POWER OF ATTORNEY
Know all by these presents that the undersigned hereby
constitutes and appoints each of Shaun M.
Johnson, Melissa M. Gleespen, Georgine R. Hyden, or Rhonda M. Morris or
any of them acting singly, and with full power of substitution,
the undersigneds true and lawful attorney in fact to:
(1) prepare, execute in the undersigneds name and on the
undersigneds behalf, and submit to the U.S. Securities and
Exchange Commission (the SEC) a Form ID, including
amendments thereto, and any other documents necessary or
appropriate to obtain codes, passwords and passphrases enabling the
undersigned to make electronic filings with the SEC of reports
required by Section 16(a) of the Securities Exchange Act of 1934 (the
Exchange Act) or any rule or regulation of the SEC;
(2) execute for and on behalf of the undersigned, in the
undersigneds capacity as a director and/or officer of
CMS Energy Corporation and/or Consumers Energy Company
(collectively, the Company),Form 144 in accordance with Rule 144 of the
Securities Act of 1933 (Securities Act), Forms 3, 4, and 5 in accordance
with Section 16(a)of the Exchange Act and the rules thereunder and any
other forms or reports;
(3) do and perform any and all acts for and on behalf of the
undersigned which may be necessary or desirable to complete
and execute any such Form 144, Form 3, 4, or 5 or other form or report,
complete and execute any amendment or amendments thereto, and timely file
such form with the SEC and any securities exchange or similar authority; and
(4) take any other action of any type whatsoever in connection
with the foregoing which, in the opinion of such attorney in fact,
may be of benefit to, in the best interest of, or legally required by,
the undersigned, it being understood that the documents
executed by such attorney in fact on behalf of the undersigned
pursuant to this Power of Attorney shall be in such form and shall
contain such terms and conditions as such attorney in fact may
approve in such attorney in facts discretion.

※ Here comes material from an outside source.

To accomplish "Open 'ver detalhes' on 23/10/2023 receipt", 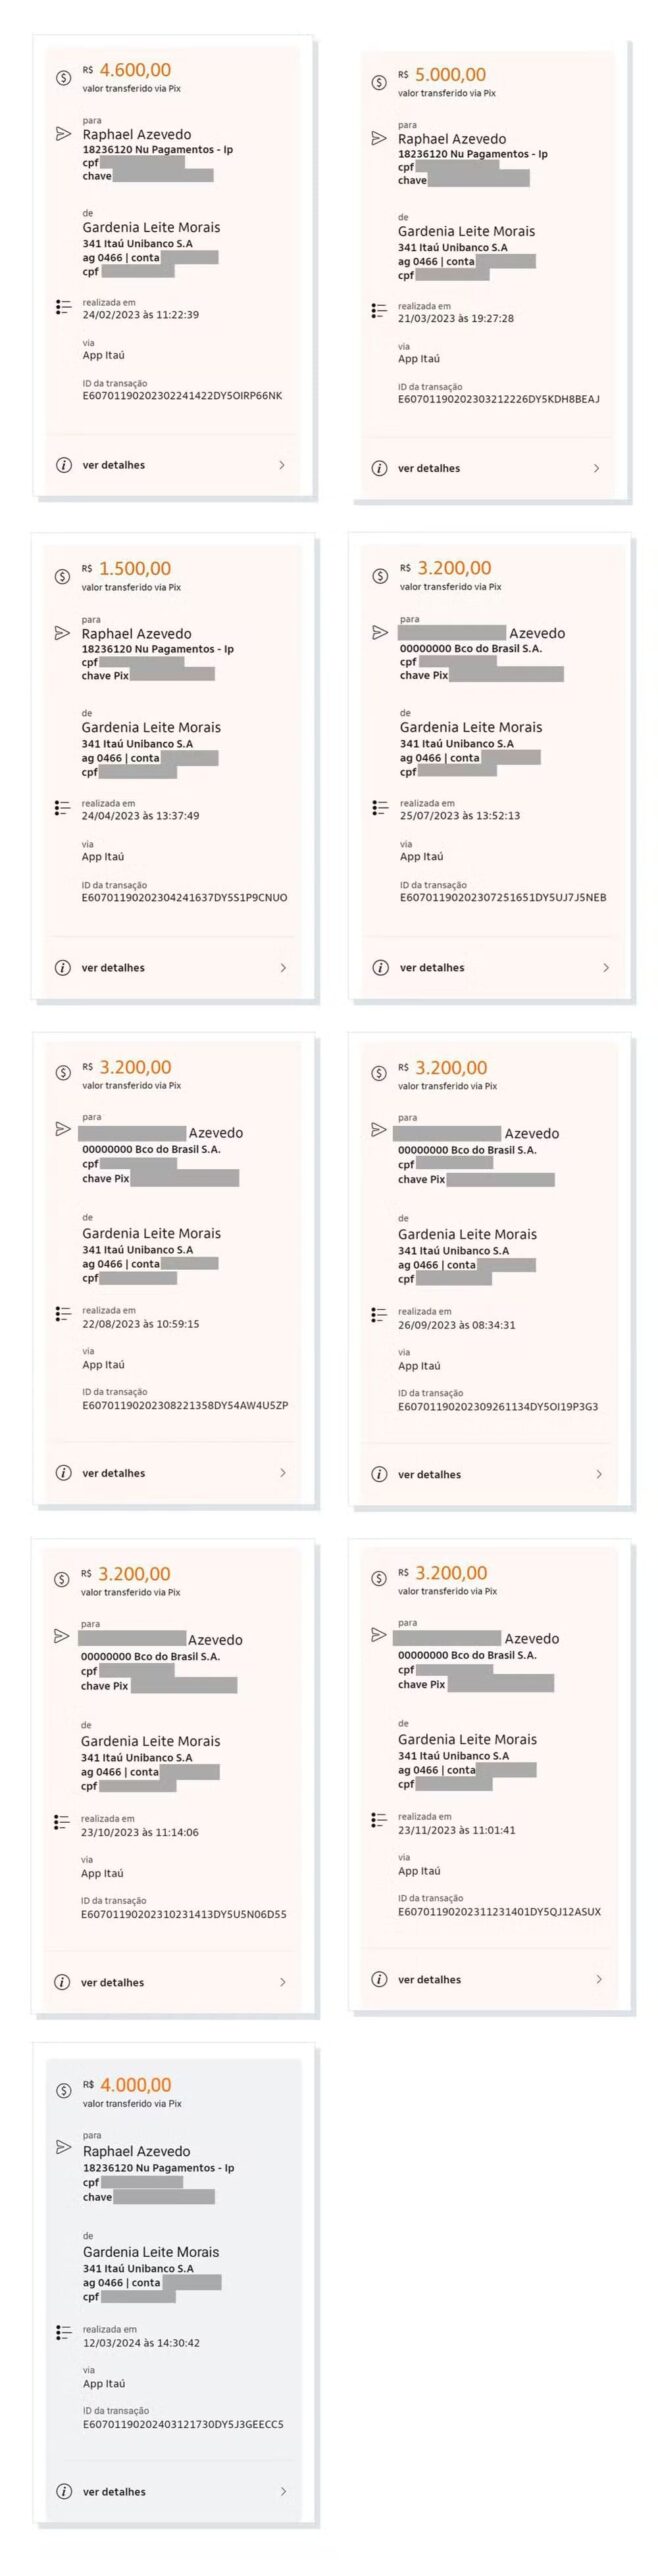I will 112,1982.
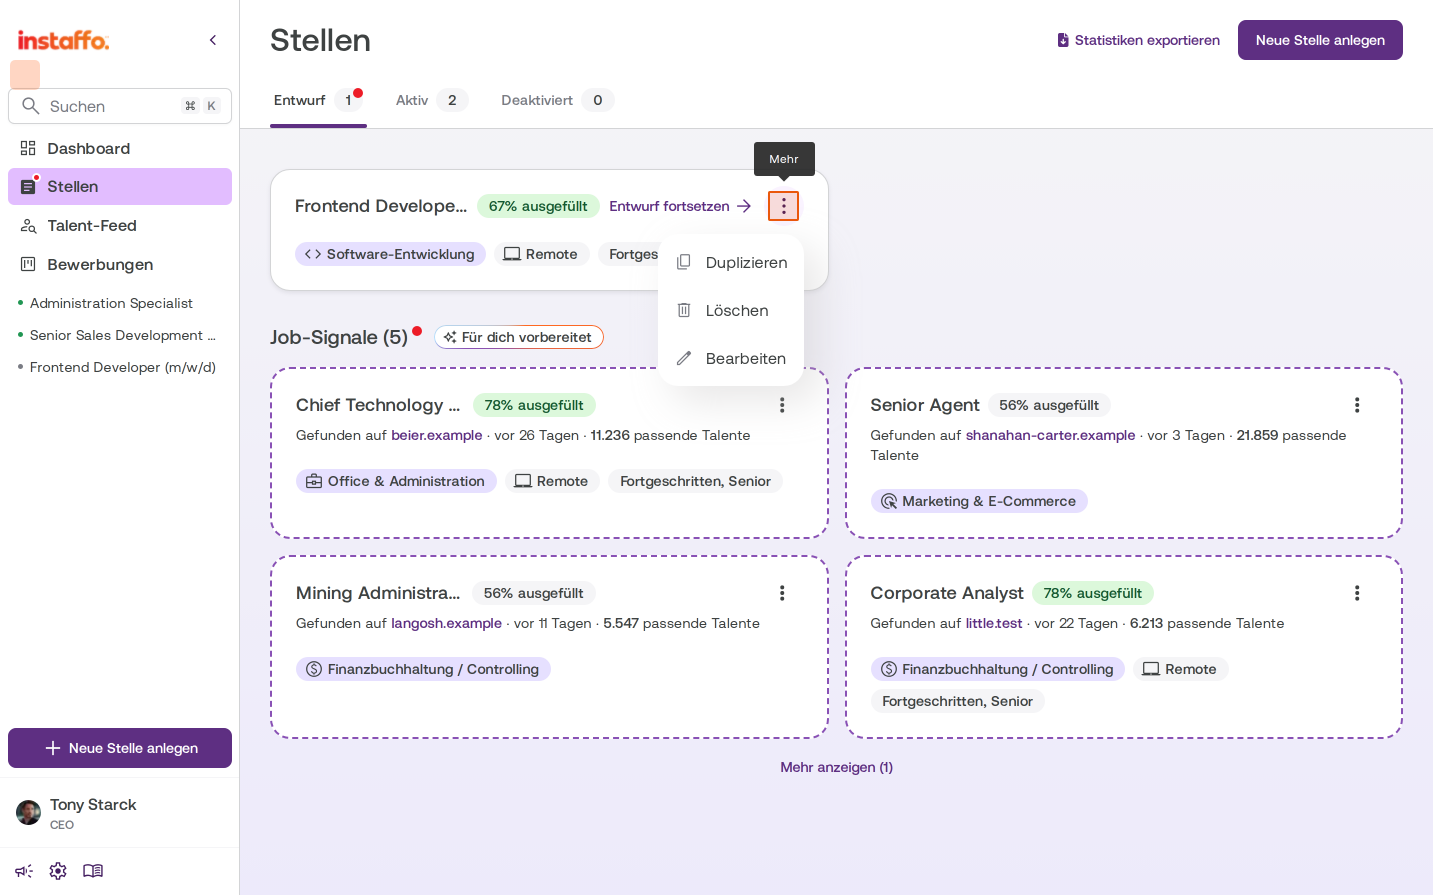1433x895 pixels.
Task: Open the documentation book icon
Action: tap(93, 871)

The undersigned hereby grants to each such attorney in fact full
power and authority to do and perform any and every act and
thing whatsoever requisite, necessary, or proper to be done in
the exercise of any of the rights and powers herein granted, as
fully to all intents and purposes as the undersigned might or
could do if personally present, with full power of substitution or
revocation, hereby ratifying and confirming all that such attorney
in fact, or such attorney in facts substitute or substitutes, shall
lawfully do or cause to be done by virtue of this power of attorney
and the rights and powers herein granted. The undersigned
acknowledges that the foregoing attorneys in fact, in serving in
such capacity at the request of the undersigned, are not
assuming, nor is the Company assuming, any of the undersigneds
responsibilities to comply with Section 16 of the Exchange Act or
Rule 144 of the Securities Act.
This Power of Attorney shall remain in full force and effect until
the undersigned is no longer required to file Form 3, 4, and 5
with respect to the undersigneds holdings of and transactions in
securities issued by the Company, unless earlier revoked by the
undersigned in a signed writing delivered to the foregoing
attorneys in fact.
IN WITNESS WHEREOF, the undersigned has caused this
Power of Attorney to be executed as of this 3rd day of May, 2019.